BEGIN Input material

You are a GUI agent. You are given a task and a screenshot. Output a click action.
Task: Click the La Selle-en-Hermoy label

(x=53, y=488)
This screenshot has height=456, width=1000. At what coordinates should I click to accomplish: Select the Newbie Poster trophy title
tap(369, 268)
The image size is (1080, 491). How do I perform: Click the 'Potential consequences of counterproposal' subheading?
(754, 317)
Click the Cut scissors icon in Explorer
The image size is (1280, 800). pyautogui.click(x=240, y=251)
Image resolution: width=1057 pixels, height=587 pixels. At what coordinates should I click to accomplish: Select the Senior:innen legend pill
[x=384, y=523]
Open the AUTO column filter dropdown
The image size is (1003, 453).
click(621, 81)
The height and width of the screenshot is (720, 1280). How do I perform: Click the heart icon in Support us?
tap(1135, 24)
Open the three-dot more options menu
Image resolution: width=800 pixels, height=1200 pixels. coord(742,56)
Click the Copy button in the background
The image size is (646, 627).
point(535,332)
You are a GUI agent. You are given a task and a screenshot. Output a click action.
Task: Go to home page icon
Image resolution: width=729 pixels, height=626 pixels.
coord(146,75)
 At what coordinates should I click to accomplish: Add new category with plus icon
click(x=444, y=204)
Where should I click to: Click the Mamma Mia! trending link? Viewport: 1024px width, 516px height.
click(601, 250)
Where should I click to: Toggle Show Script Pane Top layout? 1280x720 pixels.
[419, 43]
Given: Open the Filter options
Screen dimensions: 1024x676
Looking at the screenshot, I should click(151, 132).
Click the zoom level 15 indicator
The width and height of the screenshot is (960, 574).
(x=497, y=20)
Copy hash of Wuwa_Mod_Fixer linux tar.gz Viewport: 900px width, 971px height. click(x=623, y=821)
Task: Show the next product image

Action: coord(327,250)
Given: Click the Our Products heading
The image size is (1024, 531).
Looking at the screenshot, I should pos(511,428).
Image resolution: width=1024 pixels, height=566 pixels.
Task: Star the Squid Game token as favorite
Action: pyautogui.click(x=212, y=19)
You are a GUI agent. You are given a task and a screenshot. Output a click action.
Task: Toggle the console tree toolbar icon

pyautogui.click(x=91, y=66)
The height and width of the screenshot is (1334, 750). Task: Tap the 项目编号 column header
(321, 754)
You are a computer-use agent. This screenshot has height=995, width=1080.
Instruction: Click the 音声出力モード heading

END Input material

Repeat exactly the lines from the one containing "Click the Cut scissors icon in Explorer" to the end of the records.

Click the Cut scissors icon in Explorer
The image size is (1280, 800). pyautogui.click(x=240, y=251)
Image resolution: width=1057 pixels, height=587 pixels. At what coordinates should I click to accomplish: Select the Senior:innen legend pill
[x=384, y=523]
Open the AUTO column filter dropdown
The image size is (1003, 453).
click(621, 81)
The height and width of the screenshot is (720, 1280). How do I perform: Click the heart icon in Support us?
tap(1135, 24)
Open the three-dot more options menu
Image resolution: width=800 pixels, height=1200 pixels. coord(742,56)
Click the Copy button in the background
The image size is (646, 627).
point(535,332)
You are a GUI agent. You are given a task and a screenshot. Output a click action.
Task: Go to home page icon
Image resolution: width=729 pixels, height=626 pixels.
coord(146,75)
 At what coordinates should I click to accomplish: Add new category with plus icon
click(x=444, y=204)
Where should I click to: Click the Mamma Mia! trending link? Viewport: 1024px width, 516px height.
click(601, 250)
Where should I click to: Toggle Show Script Pane Top layout? 1280x720 pixels.
[419, 43]
Given: Open the Filter options
Screen dimensions: 1024x676
Looking at the screenshot, I should click(151, 132).
Click the zoom level 15 indicator
The width and height of the screenshot is (960, 574).
(x=497, y=20)
Copy hash of Wuwa_Mod_Fixer linux tar.gz Viewport: 900px width, 971px height. click(x=623, y=821)
Task: Show the next product image

Action: coord(327,250)
Given: Click the Our Products heading
The image size is (1024, 531).
Looking at the screenshot, I should pos(511,428).
Image resolution: width=1024 pixels, height=566 pixels.
Task: Star the Squid Game token as favorite
Action: pyautogui.click(x=212, y=19)
You are a GUI agent. You are given a task and a screenshot. Output a click action.
Task: Toggle the console tree toolbar icon

pyautogui.click(x=91, y=66)
The height and width of the screenshot is (1334, 750). Task: Tap the 项目编号 column header
(321, 754)
You are a computer-use agent. This screenshot has height=995, width=1080.
Instruction: Click the 音声出力モード heading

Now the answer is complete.